◆ How to complete this task ◆
Print the lines from the one containing "You are a GUI" through the end of the material below, both included, exactly as they appear and without pictures.

(Information Opens)

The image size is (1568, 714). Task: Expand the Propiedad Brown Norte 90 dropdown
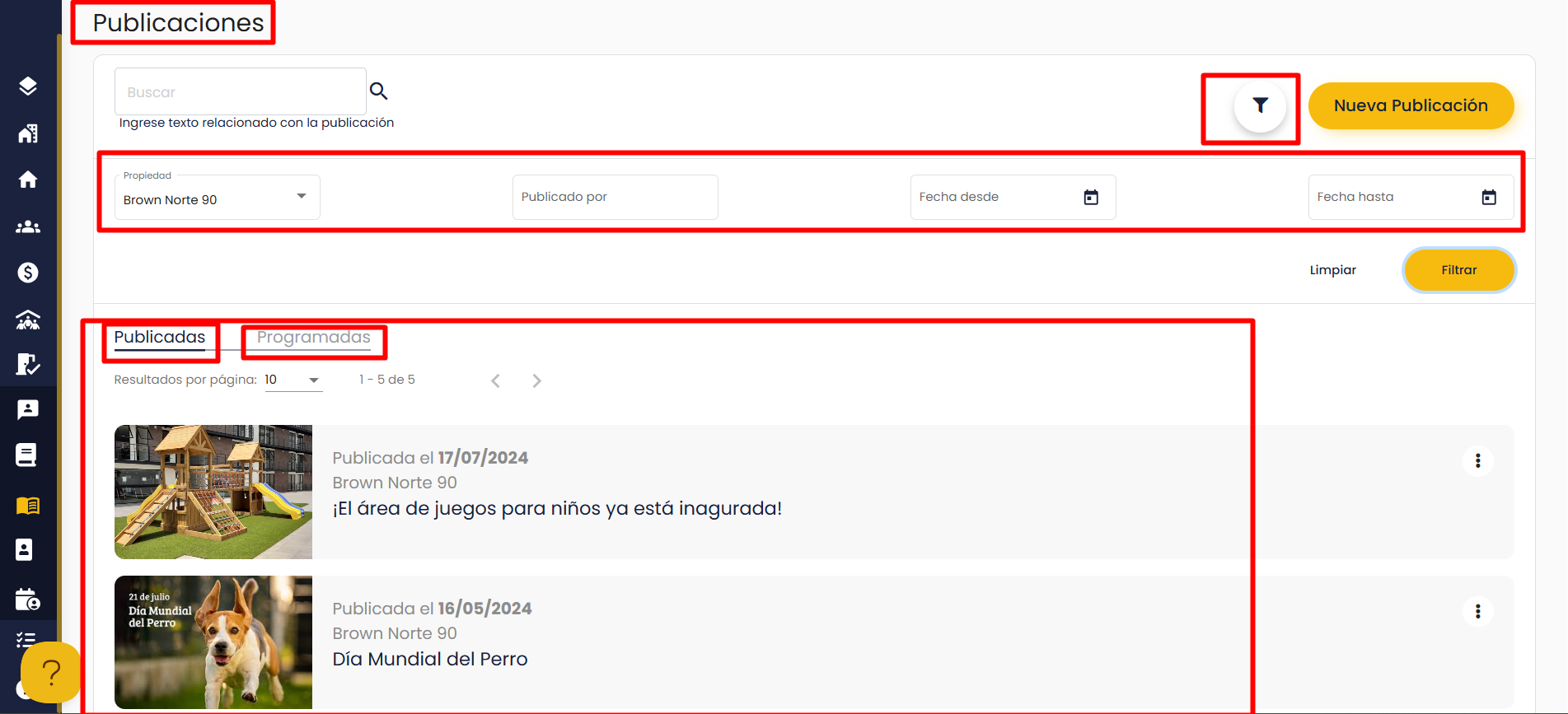click(x=218, y=197)
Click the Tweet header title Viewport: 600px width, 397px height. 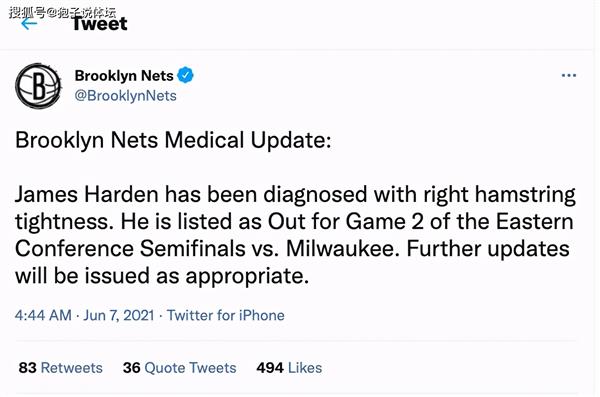99,24
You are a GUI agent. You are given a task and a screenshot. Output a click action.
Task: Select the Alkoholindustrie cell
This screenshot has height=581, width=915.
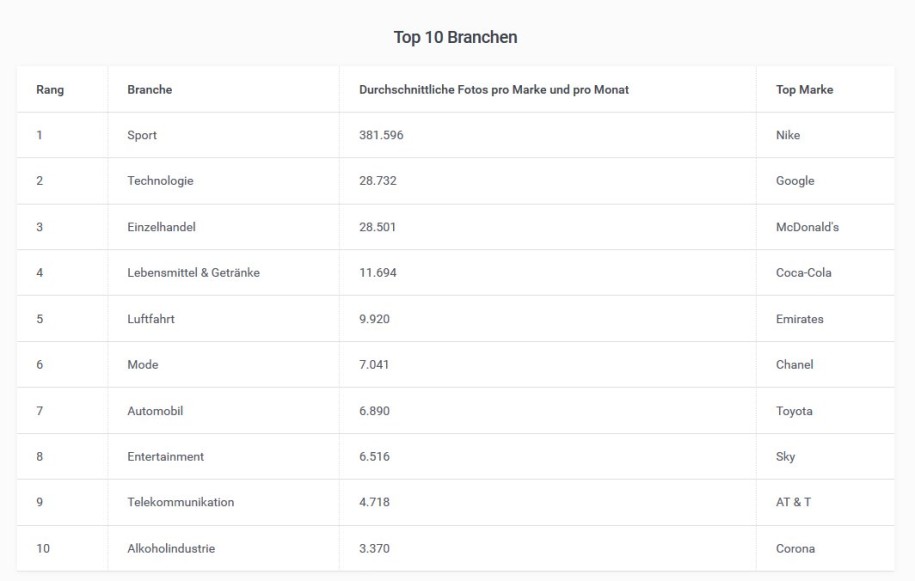[x=171, y=548]
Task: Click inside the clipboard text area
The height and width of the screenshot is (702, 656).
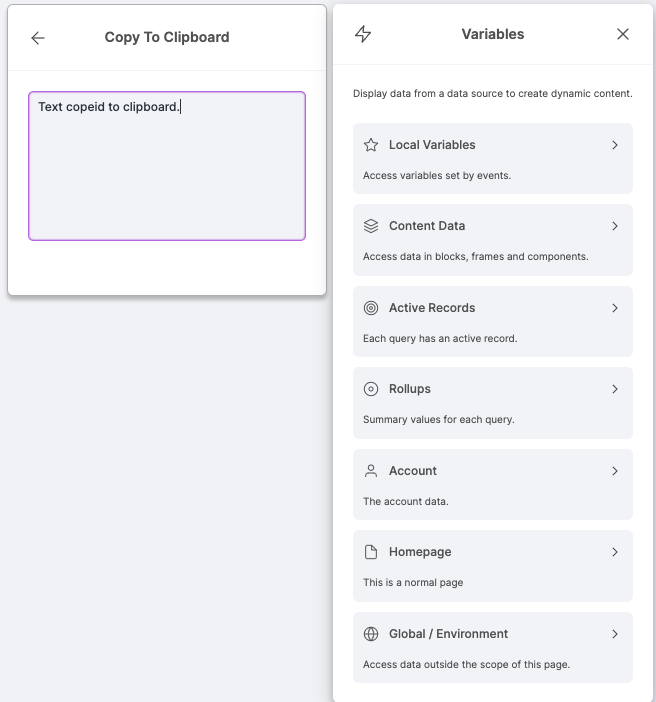Action: [x=167, y=166]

(Information Closes)

◆ Solution to the problem ◆
You are a GUI agent. You are given a task and a screenshot. Output a click action.
Task: Select the Alkoholindustrie cell
This screenshot has height=581, width=915.
[x=171, y=548]
Task: Click inside the clipboard text area
The height and width of the screenshot is (702, 656).
Action: [x=167, y=166]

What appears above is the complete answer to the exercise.